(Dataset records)

• • • •

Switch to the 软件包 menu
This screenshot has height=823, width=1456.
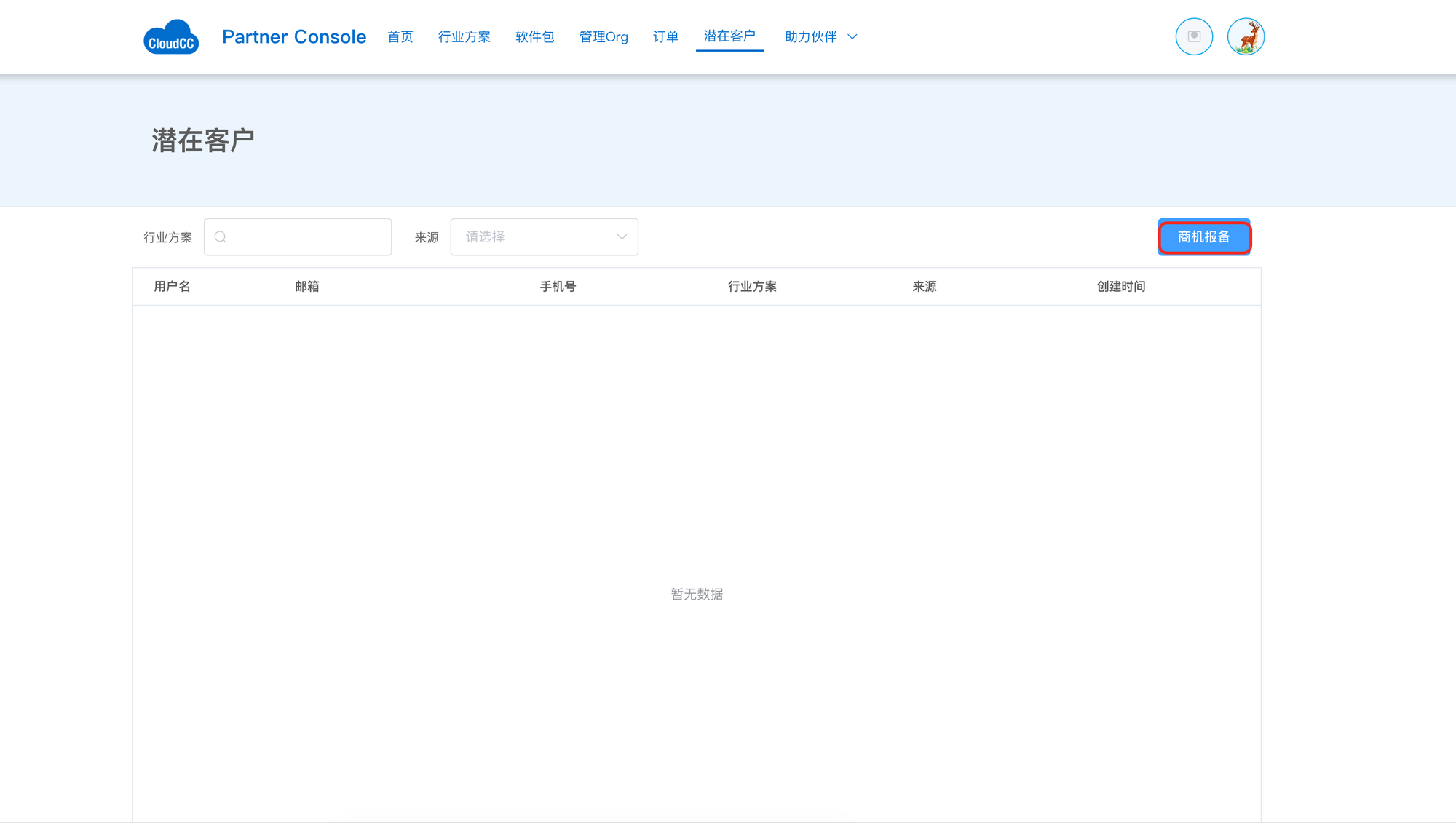coord(535,37)
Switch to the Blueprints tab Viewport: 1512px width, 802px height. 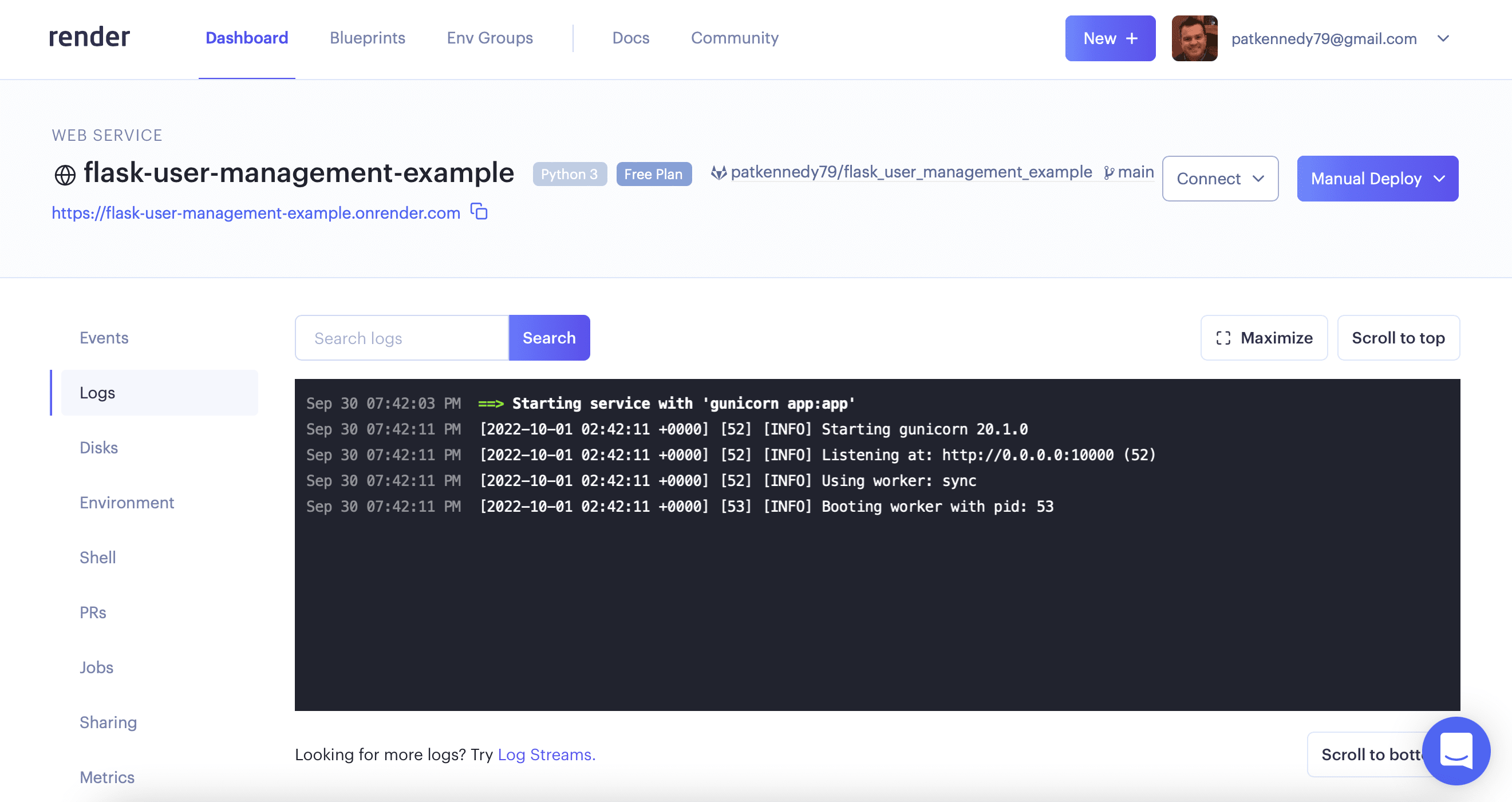[368, 38]
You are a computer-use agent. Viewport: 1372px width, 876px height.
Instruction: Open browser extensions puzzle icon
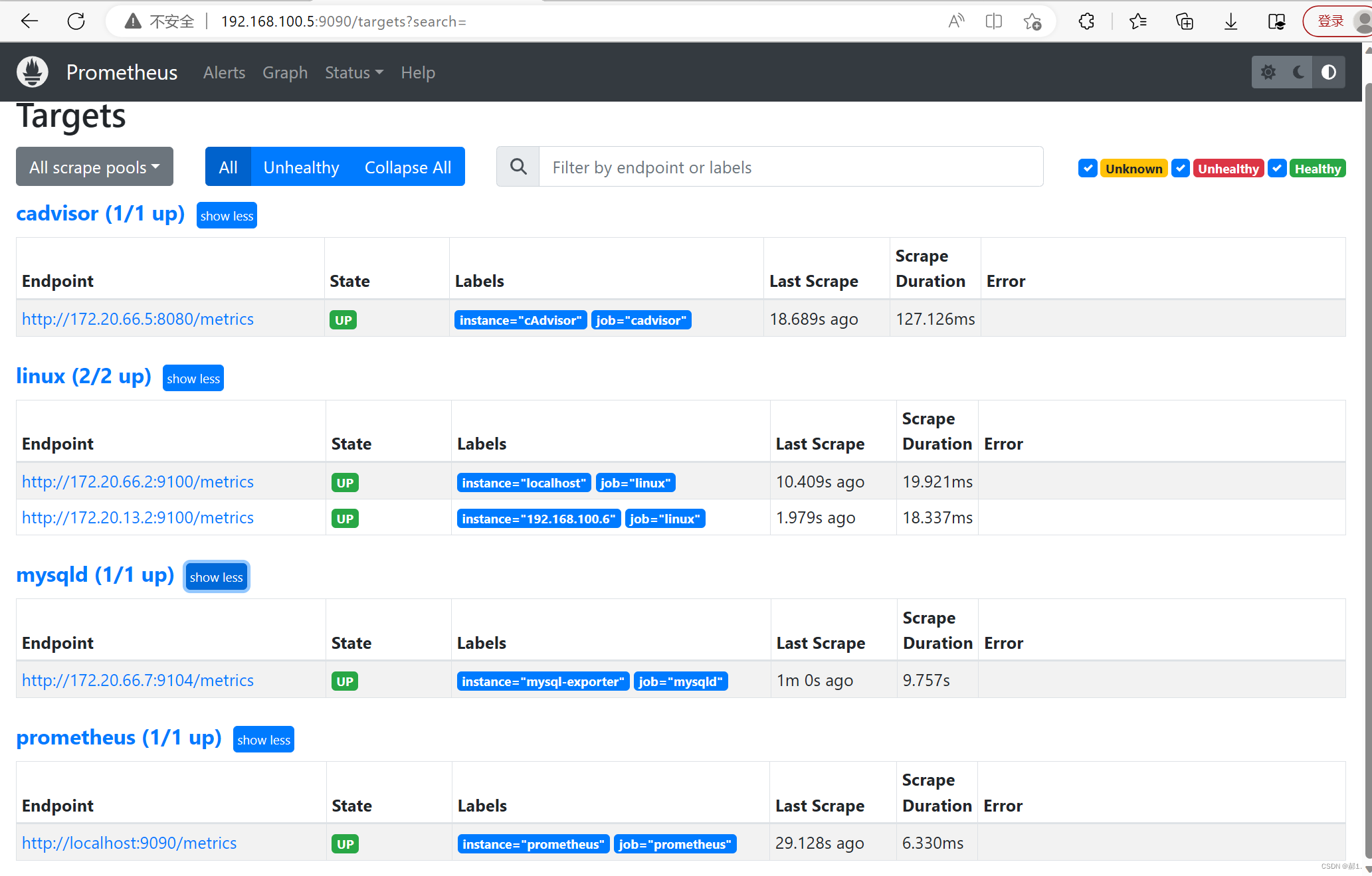tap(1086, 21)
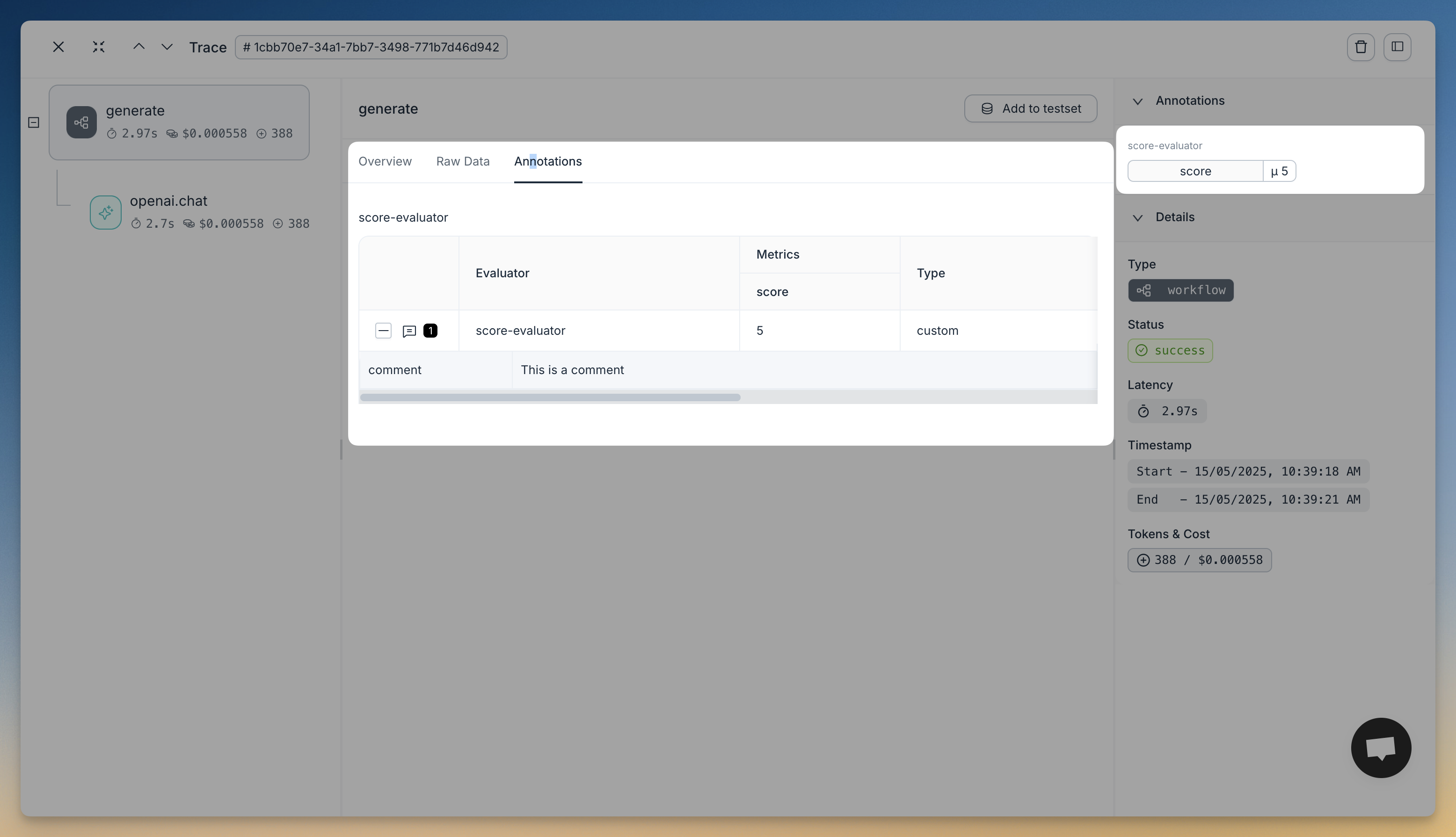This screenshot has height=837, width=1456.
Task: Switch to the Overview tab
Action: (385, 161)
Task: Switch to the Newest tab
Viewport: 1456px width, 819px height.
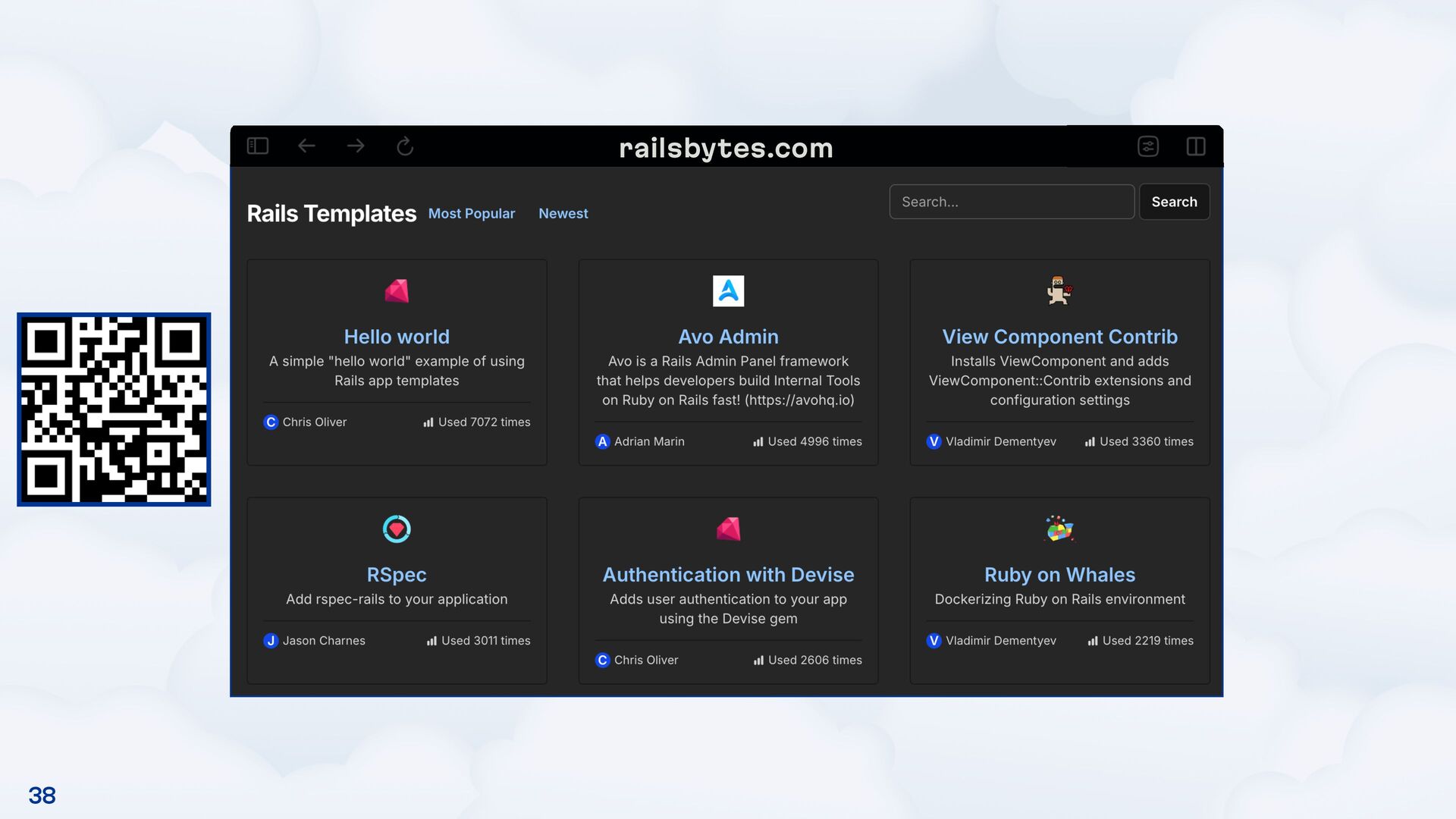Action: tap(563, 214)
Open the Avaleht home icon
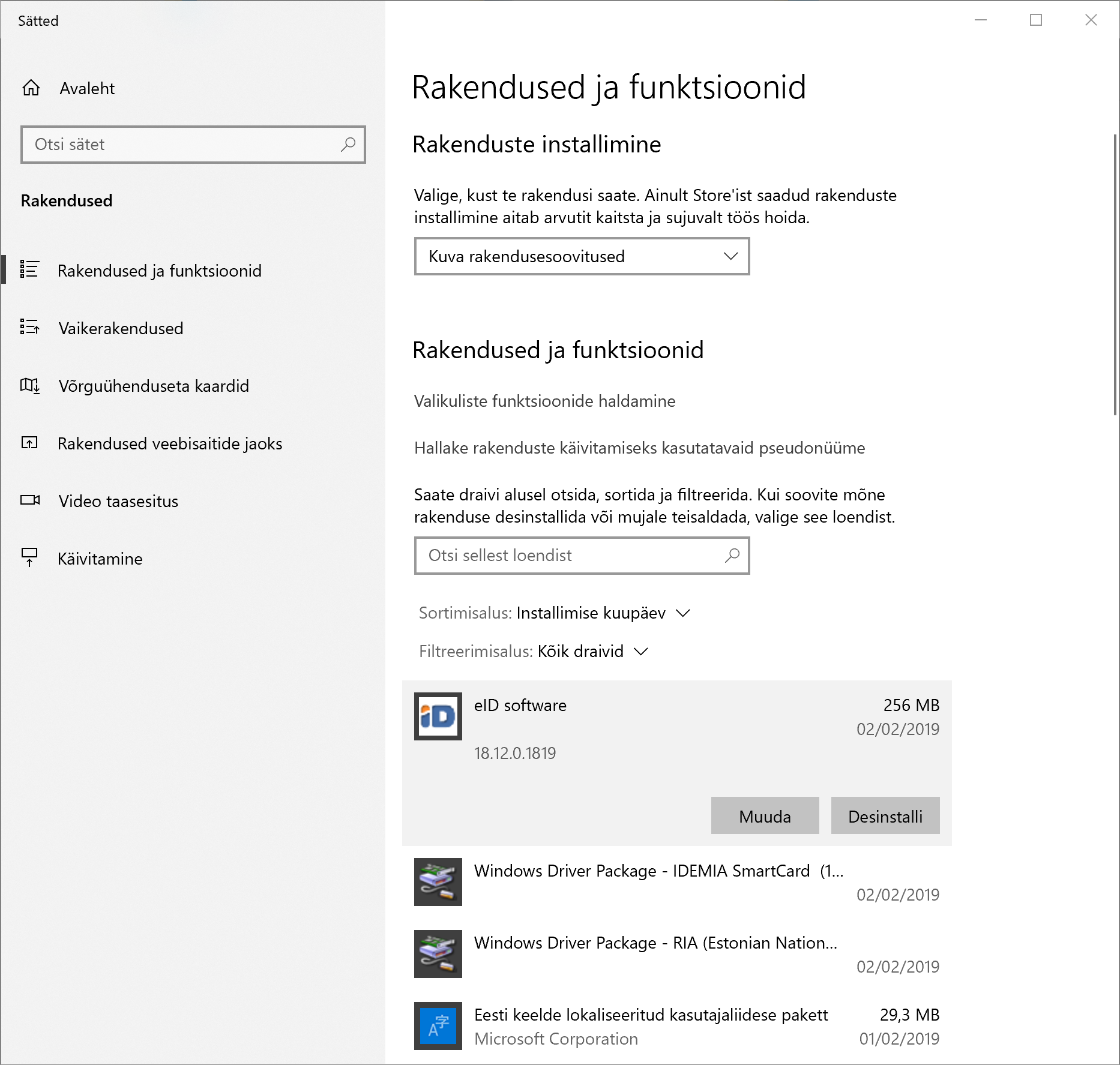 coord(31,88)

• • • •

Exactly the lines from the one with "Viewport: 1456px width, 819px height." through the end of the records should be written out, and only those. Pictures do not belong in the copy.

Viewport: 1456px width, 819px height.
Action: tap(563, 214)
Open the Avaleht home icon
 coord(31,88)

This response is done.